Please convert only the part of the items that opens with the line containing "The height and" and closes with the line containing "(573, 1148).", both lines included, into a numbered list with blank lines left out.

EXTRACTED MATERIAL:
━━━

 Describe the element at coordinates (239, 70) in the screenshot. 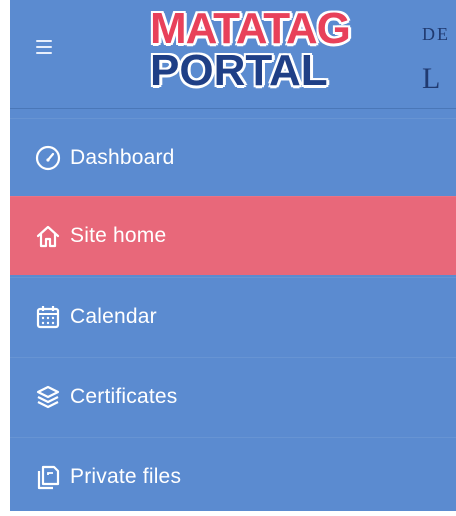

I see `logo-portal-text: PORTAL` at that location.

━━━

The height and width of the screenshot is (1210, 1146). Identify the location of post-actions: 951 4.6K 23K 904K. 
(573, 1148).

━━━

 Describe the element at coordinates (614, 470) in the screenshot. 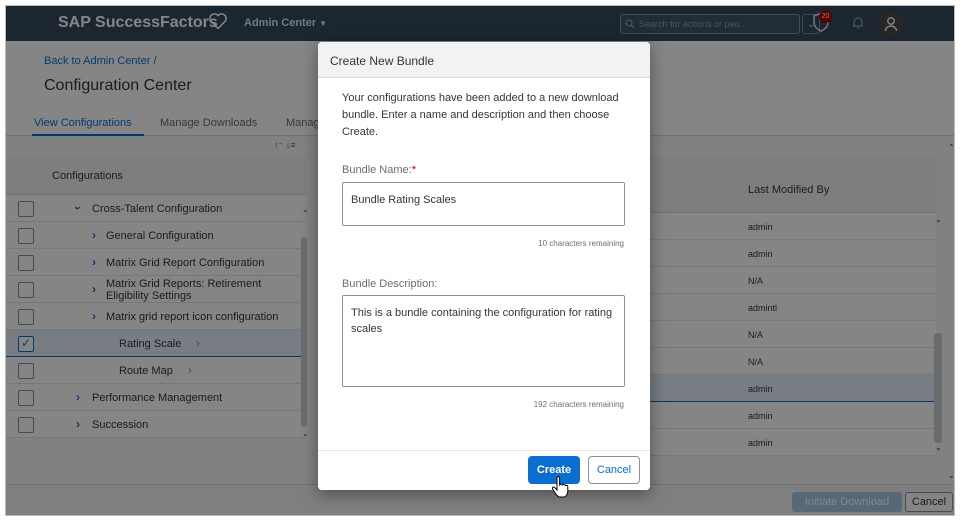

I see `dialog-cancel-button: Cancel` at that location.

━━━

WRITTEN ANSWER:
1. The height and width of the screenshot is (1210, 1146). Identify the location of post-actions: 951 4.6K 23K 904K. 
2. (573, 1148).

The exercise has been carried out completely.